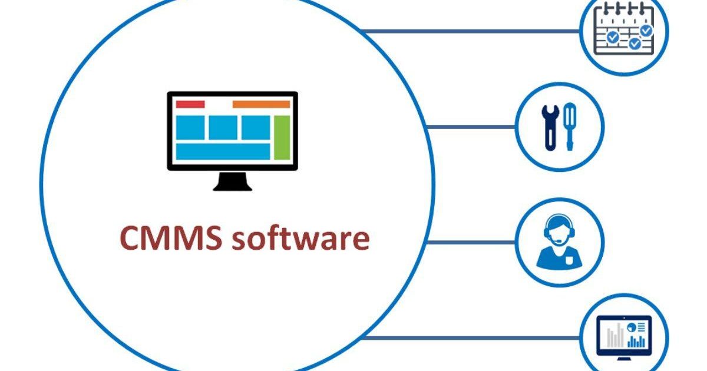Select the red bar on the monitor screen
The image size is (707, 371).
click(190, 104)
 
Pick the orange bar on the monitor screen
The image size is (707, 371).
click(262, 104)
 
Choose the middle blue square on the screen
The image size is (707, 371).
click(223, 127)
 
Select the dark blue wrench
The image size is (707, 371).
click(549, 125)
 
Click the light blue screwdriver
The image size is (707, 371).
click(569, 125)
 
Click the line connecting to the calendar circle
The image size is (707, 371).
click(471, 31)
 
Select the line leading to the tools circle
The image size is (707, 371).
click(471, 126)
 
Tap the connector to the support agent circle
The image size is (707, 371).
click(471, 242)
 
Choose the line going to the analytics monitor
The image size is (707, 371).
####################
Update every item above by changing each "circle" to "icon" and leaving all other text as it is. Omit the pictures from your answer.

Select the red bar on the monitor screen
The image size is (707, 371).
click(190, 104)
 
Pick the orange bar on the monitor screen
The image size is (707, 371).
click(262, 104)
 
Choose the middle blue square on the screen
The image size is (707, 371).
click(223, 127)
 
Select the dark blue wrench
The image size is (707, 371).
click(549, 125)
 
Click the light blue screwdriver
The image size is (707, 371).
click(569, 125)
 
Click the line connecting to the calendar icon
The image size is (707, 371).
click(471, 31)
 
Select the line leading to the tools icon
The image size is (707, 371).
click(471, 126)
 
Tap the connector to the support agent icon
The image size is (707, 371).
click(471, 242)
 
Choose the line going to the analytics monitor
The image size is (707, 371).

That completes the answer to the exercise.